Google project a winner for DCU team

A pioneering venture developing web technology for searching handwritten texts ha attracted investment from Google, writes Gabrielle…

A pioneering venture developing web technology for searching handwritten texts ha attracted investment from Google, writes Gabrielle Monaghan

The Book of Kells, George Washington's personal diaries and other rare historical documents may soon be available on the web, thanks to research Dublin City University is carrying out for Google.

Up to now, these kind of documents were kept behind closed doors or were only accessible by searching digital libraries one page at a time. DCU's adaptive information cluster (AIC) has linked up with two American universities to change all that, in a rare outsourcing of research by Google.

DCU researchers have designed algorithms that can detect the differences in shapes of handwritten words, a technique that could make handwritten manuscripts available on Google within a few years.

READ MORE

"Just as your DNA is unique, so too is your handwriting," says Alan Smeaton, professor of computing at DCU and one of two leaders of the Google project.

"When you get Christmas cards, you can recognise the handwriting. That's because of the shape of the words. We can take a handwritten word, digitise it by representing it based on its shape, and match one shape of a word with another," Prof Smeaton says.

"There's a huge volume of handwritten articles all over world that are digitised, but we can't search through them."

Last November, the Library of Congress in Washington DC said it would create a world digital library, an online collection of manuscripts, rare books and other materials that will be freely available for viewing by anyone with internet access.

Google gave the library, which is the world's largest, $3 million (€2.5 million) towards the project.

Google, owner of the world's biggest search engine, has a library digitisation project known as Google Book Search that aims to put the entire contents of the world's most prominent universities, including Harvard and Oxford, on the internet.

When book publishers rallied against Google's book scanning project last year, they accused the technology giant of stealing. In a lawsuit filed in a New York federal court, the publishers claimed that if Google made digital copies of library books available online for search purposes, the company would be committing massive copyright infringement.

For instance, DCU's technique could enable an academic interested in Washington's view on the death penalty to search his personal diaries and find out how he felt about the US shooting deserters from the army, Prof Smeaton says.

The same search would help a 12-year-old school child with a history project, he adds. "If you search the word 'death' in the Washington manuscript, our technology will find all occurrences of the word."

Enterprise Ireland funded research into this technique, which DCU originally developed to analyse pictures and videos and has since patented.

Prof Smeaton then met US academics, who suggested DCU apply its technique to handwriting in manuscripts, such as Washington's diaries.

Following this, the university approached Google with a proposal to work on the technique for the company's search index, in co-operation with the University of Buffalo and the University of Massachusetts at Amherst.

Google, founded by Larry Page and Sergey Brin in a Stanford University dorm room, typically buys companies that have developed technologies it wants, such as managing personal photographs or mapping satellite images, instead of outsourcing, Prof Smeaton points out.

When it does outsource activities to research groups, it usually hires the researchers themselves.
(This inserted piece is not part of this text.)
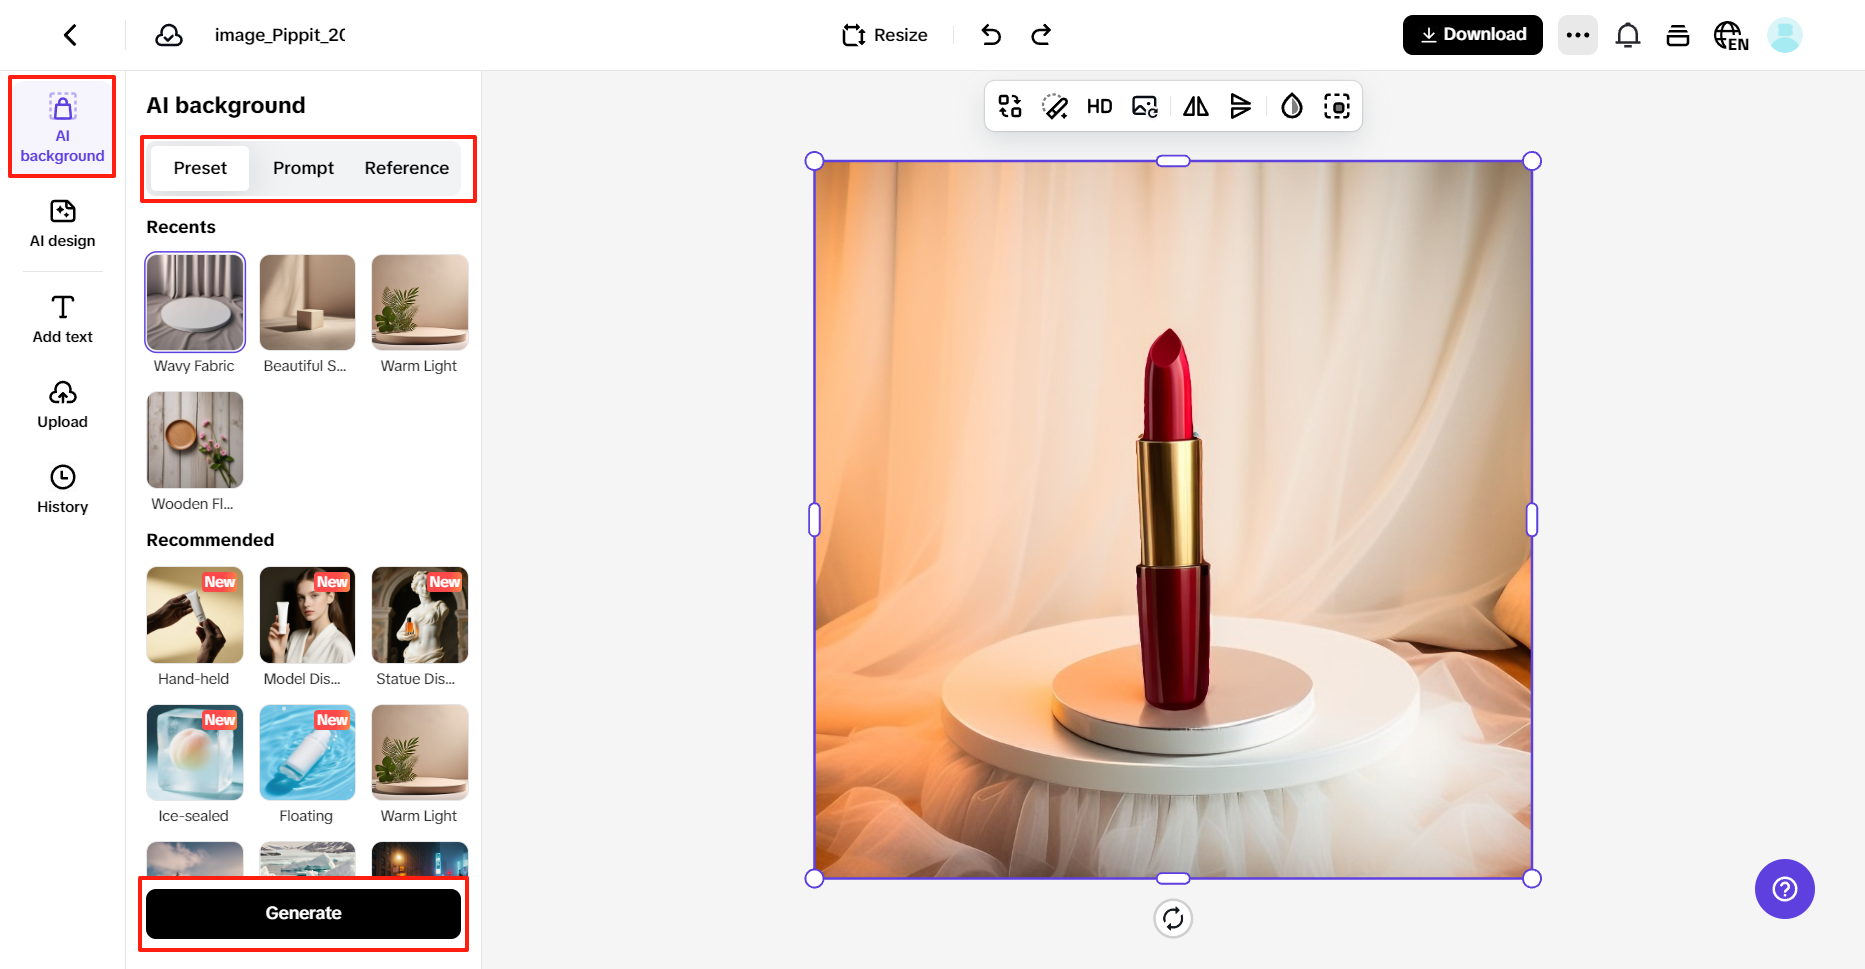Select the Wavy Fabric preset thumbnail
The width and height of the screenshot is (1865, 969).
194,302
"We were more difficult to hire because we are scattered across different regions," the professor says. Instead, Google gave DCU's AIC an undisclosed sum to fund a team of up to five research staff to work on the project for a year.
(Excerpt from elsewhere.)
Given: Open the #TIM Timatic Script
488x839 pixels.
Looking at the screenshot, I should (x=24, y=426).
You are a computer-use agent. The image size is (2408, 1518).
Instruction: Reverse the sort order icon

AIC was set up two years ago and is funded by Science Foundation Ireland.

The research group comprises leading researchers from DCU and UCD working in sensor science, software engineering, electronic engineering, and computer science. The group works closely with industry and state bodies to develop applications for this research.

DCU is also involved with the Dublin Institute of Advanced Studies in a project that is digitising old manuscripts written in Irish.

The Irish Script on Screen programme has scanned thousands of images to make them searchable.

The system is based on detecting and identifying images of people, cars or other objects in different video frames and applying this to differing slants or shapes of words in handwriting.

The group will present its findings to Google in a year. If the project is successful with large manuscripts, Google will apply the research to a search engine such as www.scholar.google.com, Prof Smeaton says.

"They might, in future, provide a search engine solely for old manuscripts or museum articles," he says.

"Most people are familiar with Google's search web page, but they have a dozen or more search engines, such as for images or news."

The research group now has to choose which material it will use to develop the handwriting technique and then go about getting permission for the material. Media coverage of DCU's research for Google has led to offers of material from all over the world.

"I've been inundated with cold calls from people who have online material that they are interested in us using," Prof Smeaton says.

"It has varied from the curator of manuscripts for the witches of Salem to more local, smaller museums. Someone also offered the births and deaths register for Co Wicklow for a period in the 17th and 18th centuries."

Google's funding of the project has focused greater attention on university research in Ireland, he says. "It's a great brand name to have," Prof Smeaton concludes. "Google gets you attention."